**Records for this exercise**
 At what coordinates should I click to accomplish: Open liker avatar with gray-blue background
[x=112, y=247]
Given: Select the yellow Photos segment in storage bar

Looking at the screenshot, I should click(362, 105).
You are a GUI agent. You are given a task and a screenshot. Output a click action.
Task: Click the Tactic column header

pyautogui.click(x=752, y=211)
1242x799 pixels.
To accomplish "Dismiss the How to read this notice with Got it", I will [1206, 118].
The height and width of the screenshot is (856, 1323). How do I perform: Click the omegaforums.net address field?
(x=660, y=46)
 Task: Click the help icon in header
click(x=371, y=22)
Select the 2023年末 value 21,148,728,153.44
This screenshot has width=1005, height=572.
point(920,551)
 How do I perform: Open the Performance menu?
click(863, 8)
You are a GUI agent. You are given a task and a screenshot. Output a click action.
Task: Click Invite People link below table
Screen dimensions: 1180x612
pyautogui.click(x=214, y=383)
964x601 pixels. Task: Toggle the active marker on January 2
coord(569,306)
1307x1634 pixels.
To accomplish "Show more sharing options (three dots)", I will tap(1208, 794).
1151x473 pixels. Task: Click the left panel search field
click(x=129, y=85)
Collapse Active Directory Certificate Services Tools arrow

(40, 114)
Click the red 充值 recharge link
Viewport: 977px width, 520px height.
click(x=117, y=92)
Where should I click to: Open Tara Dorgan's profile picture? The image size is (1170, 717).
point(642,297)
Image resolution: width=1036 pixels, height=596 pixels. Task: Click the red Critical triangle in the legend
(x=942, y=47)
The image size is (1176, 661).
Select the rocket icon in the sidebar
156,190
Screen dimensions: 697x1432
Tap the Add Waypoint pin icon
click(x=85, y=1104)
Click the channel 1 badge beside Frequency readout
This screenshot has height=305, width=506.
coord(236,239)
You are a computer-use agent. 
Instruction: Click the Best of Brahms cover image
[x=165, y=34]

**Your instructions**
Copy all of the items above word for word, keeping every line and character unchanged.

**Response to the exercise**
 At what coordinates should I click to accomplish: Open liker avatar with gray-blue background
[x=112, y=247]
Given: Select the yellow Photos segment in storage bar

Looking at the screenshot, I should click(362, 105).
You are a GUI agent. You are given a task and a screenshot. Output a click action.
Task: Click the Tactic column header

pyautogui.click(x=752, y=211)
1242x799 pixels.
To accomplish "Dismiss the How to read this notice with Got it", I will [1206, 118].
The height and width of the screenshot is (856, 1323). How do I perform: Click the omegaforums.net address field?
(x=660, y=46)
 Task: Click the help icon in header
click(x=371, y=22)
Select the 2023年末 value 21,148,728,153.44
This screenshot has width=1005, height=572.
point(920,551)
 How do I perform: Open the Performance menu?
click(863, 8)
You are a GUI agent. You are given a task and a screenshot. Output a click action.
Task: Click Invite People link below table
Screen dimensions: 1180x612
pyautogui.click(x=214, y=383)
964x601 pixels. Task: Toggle the active marker on January 2
coord(569,306)
1307x1634 pixels.
To accomplish "Show more sharing options (three dots)", I will tap(1208, 794).
1151x473 pixels. Task: Click the left panel search field
click(x=129, y=85)
Collapse Active Directory Certificate Services Tools arrow

(40, 114)
Click the red 充值 recharge link
Viewport: 977px width, 520px height.
click(x=117, y=92)
Where should I click to: Open Tara Dorgan's profile picture? The image size is (1170, 717).
point(642,297)
Image resolution: width=1036 pixels, height=596 pixels. Task: Click the red Critical triangle in the legend
(x=942, y=47)
The image size is (1176, 661).
Select the rocket icon in the sidebar
156,190
Screen dimensions: 697x1432
Tap the Add Waypoint pin icon
click(x=85, y=1104)
Click the channel 1 badge beside Frequency readout
This screenshot has height=305, width=506.
coord(236,239)
You are a computer-use agent. 
Instruction: Click the Best of Brahms cover image
[x=165, y=34]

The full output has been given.